▸ Set exercise:
Which questions does the passage on inherited beliefs pose directly? List every one.

▸ Passage:
-- START --

Our religion, for example, is stated to be a ‘revelation.” We accepted it in childhood, accepted it as a fact, without looking into it to see what it is and on what it is founded. Our powers of thought and action being based upon a false suggestion does not inhibit their exercise, but as a result all our possibilities of thought and action, all our mental creations, the whole super structure of our existence, are false, because, thinking from false premises, our thinking will inevitably lead to false conclusions.
This is just as truly the fact as in the case of the hypnotized subject. He is thrown into an abnormal condition; he has nothing before his mind; the operator presents a given idea and with it the suggestion of a certain mode of action. Immediately the subject adopts the suggestion, goes to work on it, and will continue working along the suggested line cumulatively until the suggestion is changed.
Those who are born into any particular sect ought to know this. With our first sense of understanding, ideas are presented to us, instilled into our minds as absolute facts. We proceed from that basis, and however long it is followed, no true understanding or conclusion can be reached. What do we know of the truth or falsity of these ideas when presented to us in childhood? Nothing whatever. What do our parents and teachers know of them? Nothing whatever. They have merely passed on to us the suggestions which they received in childhood and which have operated in them cumulatively ever since.
We must learn not to accept statements, no matter by whom made, simply because they are made to us. We must get at the basis of whatever is presented, know what its principles are—whether those principles are self-evident. If they are not self-evident, how can they be basic?

-- END --

▸ Collected data:
-- START --

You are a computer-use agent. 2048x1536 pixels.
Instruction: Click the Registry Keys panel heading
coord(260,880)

-- END --

▸ Complete answer:
- What do we know of the truth or falsity of these ideas when presented to us in childhood?
- What do our parents and teachers know of them?
- If they are not self-evident, how can they be basic?